The multiplication tables (now often called math facts) are still expected to be memorized, but teachers may perform this feat as quickly as possible, frequently passing out candy to encourage the effort, and then move on from this regrettable necessity as soon as all students can pass “the test.”. I am convinced this is why I have taught math to seventh and eighth graders who can’t tell me the answer to 6 X 7 without counting on fingers. I’ve seen a few students count on both fingers and toes.

Memorization provides the girders we use to build critical-thinking skills. Memorization builds memory pathways and connections. Memorization also gives students practice doing something tedious that provides them with long-term benefits.

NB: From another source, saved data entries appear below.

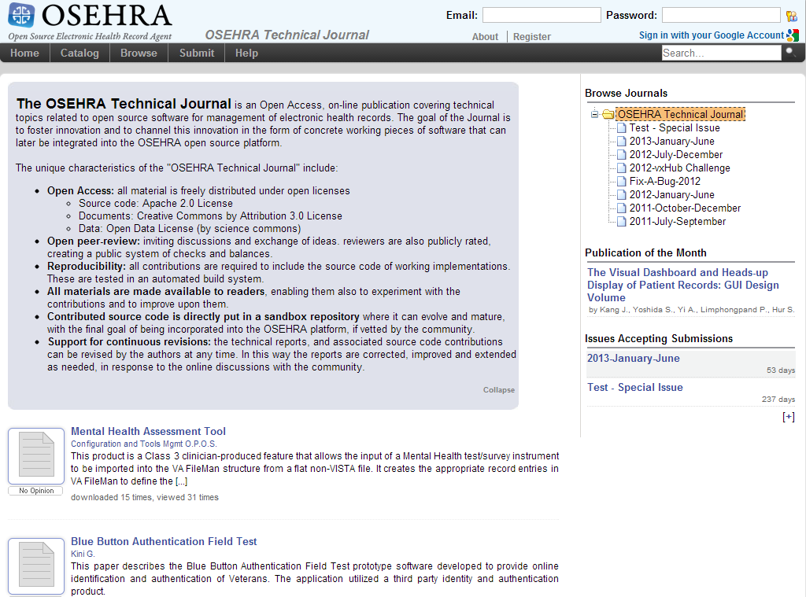806x597 pixels.
Task: Click the Blue Button Authentication document thumbnail
Action: [36, 566]
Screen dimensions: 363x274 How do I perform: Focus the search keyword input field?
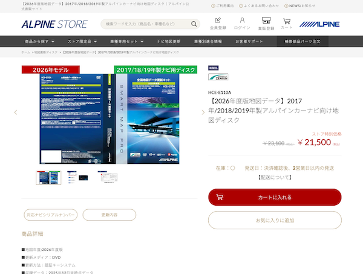[x=146, y=24]
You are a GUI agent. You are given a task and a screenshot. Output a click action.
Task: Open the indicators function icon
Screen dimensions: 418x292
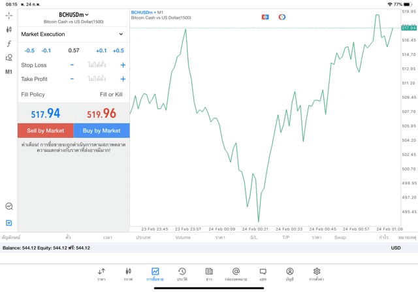point(8,44)
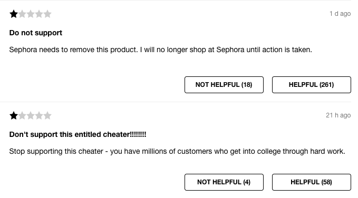Click second gray star of 'entitled cheater' review

tap(22, 116)
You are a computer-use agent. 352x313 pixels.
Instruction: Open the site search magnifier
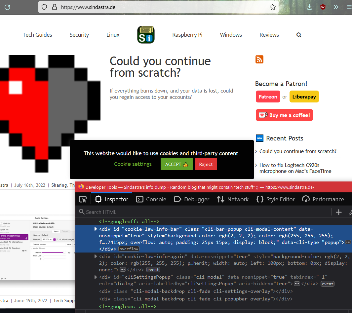299,35
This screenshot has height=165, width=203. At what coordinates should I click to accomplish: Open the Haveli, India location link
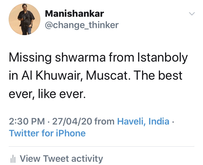click(143, 121)
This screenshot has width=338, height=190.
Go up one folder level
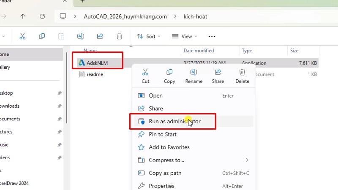click(x=23, y=16)
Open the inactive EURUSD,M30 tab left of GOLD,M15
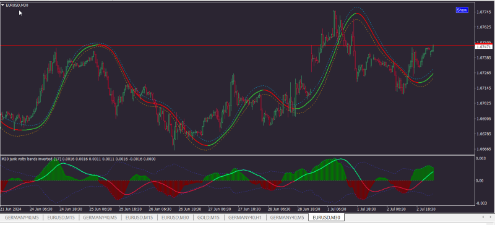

While we are standing up for memorization, I think teachers and parents should also stand up for tedium, for the many benefits that come from doing activities that are not fun. Our students will be the better for learning to manage tedium in the long-run. With practice, maybe when their first job turns out to be boring, they won’t just quit. Maybe when the engineering program proves difficult, they won’t switch majors to something that will pay them $1,000,000 less over their lifetimes. Maybe when their marriages becomes less exciting than expected, they will understand that quiet commitment is a better choice than the endless search for more fireworks.

Or, if nothing else, maybe they will at least be ready to move out of the basement or the attic of their parents house after college, ready to shoulder the sometimes tedious responsibility of their own lives.